San Benito Abad. Padre de la vida monástica en occidente. Su lema era muy simple “Ora et labora” (Ora y trabaja). Su regla (que siguieron muchísimas órdenes monacales) era muy simple: dividir el día en tres partes iguales: una para Dios (oración), otra para el trabajo y otra para el descanso. Así vida de oración, trabajo, estudio, descanso, alimentación se integraban en un equilibrio. Tuvo una profunda vida de oración. Sí, se le invoca en contra del demonio. Pero el demonio no se “aleja” nada más con la invocación a san Benito o con portar su medalla. La mejor forma de mantenerlo lejos, es llevar una vida de oración, de moderación, en donde el trabajo y la oración se funden en alabanza a Dios. Supongo que todos los que portamos su medalla (yo me incluyo) hacemos eso.
Pensemos, por otro lado, en el “soldado de Cristo”, San Ignacio de Loyola. Su conversión durante su convalecencia (había sido herido por una bala de cañón) marcó el inicio de la Sociedad de Jesús (los jesuitas). Una orden, sujeta al Papa (el cuarto voto), que, bajo la formación militar de san Ignacio se convertiría en un pilar de la evangelización en América y Asia y en la Contrarreforma. San Ignacio, padre de los Ejercicios Espirituales (no de una hora durante una semana, sino de un mes originalmente), y de una profunda y fecunda vida espiritual, resumida en el “Ad majorem Dei gloriam” (A la mayor gloria de Dios). Su obra se prolongó a través de grandes santos como san Francisco Xavier (el evangelizador de India, Ceylán y Japón), o las misiones en Nueva España y el sur de California. Ojalá que quienes cuelgan en su puerta la cédula, también tengan el lema de san Ignacio y hayan tenido la oportunidad de vivir unos ejercicios espirituales bien (aunque sea de menos días).
El Escapulario del Carmen no es un salvoconducto ni una especie de visa para librarse del infierno. Sí, quien porta adecuadamente el escapulario se libra del purgatorio. Sólo que no olvidemos que el “adecuadamente” implica que se debe guardar la castidad de acuerdo con el propio estado (ya sea soltero o casado) y llevar una vida de devoción a la Virgen (sin olvidar los sacramentos). No es “por arte de magia”. 
Y no menos importante es el Patriarca san José. ¿Qué mayor dicha que ser el padre de su Dios y Esposo de su Reina?
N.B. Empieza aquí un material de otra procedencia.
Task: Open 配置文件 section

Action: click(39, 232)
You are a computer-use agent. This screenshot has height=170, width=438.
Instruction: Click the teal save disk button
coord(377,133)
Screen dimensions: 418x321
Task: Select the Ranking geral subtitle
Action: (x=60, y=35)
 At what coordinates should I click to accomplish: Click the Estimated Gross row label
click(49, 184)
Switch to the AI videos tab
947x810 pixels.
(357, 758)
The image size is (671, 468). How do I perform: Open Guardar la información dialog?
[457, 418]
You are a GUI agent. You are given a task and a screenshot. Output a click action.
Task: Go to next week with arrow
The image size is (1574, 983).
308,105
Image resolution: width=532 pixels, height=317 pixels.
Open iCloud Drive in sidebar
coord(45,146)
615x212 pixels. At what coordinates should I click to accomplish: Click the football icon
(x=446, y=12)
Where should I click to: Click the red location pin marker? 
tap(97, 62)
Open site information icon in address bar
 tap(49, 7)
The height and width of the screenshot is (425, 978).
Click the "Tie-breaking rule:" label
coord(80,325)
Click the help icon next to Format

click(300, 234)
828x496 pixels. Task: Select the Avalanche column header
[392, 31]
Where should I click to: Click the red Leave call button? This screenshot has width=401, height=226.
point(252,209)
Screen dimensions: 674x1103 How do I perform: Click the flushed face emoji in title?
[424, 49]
Casto, justo, una vida de oración, siempre atento al plan de Dios, supo interpretarlo y llevarlo a cabo. Hombre de silencio y recogimiento. Con una vida así, por supuesto tendrás una muerte de la mano de Jesús y María. 
Disculpa esta entrada tan larga, amado lector. Pero quería mostrarte lo que implica una verdadera devoción a los santos. No es adorarlos, no son milagrosos. Fueron hombres y mujeres, como tú y como yo, que supieron decirle sí al Señor, levantarse de sus caídas y seguir adelante. Día a día forjaron su amistad hacia Él y nos dejaron un gran ejemplo, al alcance de nuestra mano, que podemos imitar para también ser amigos del Señor.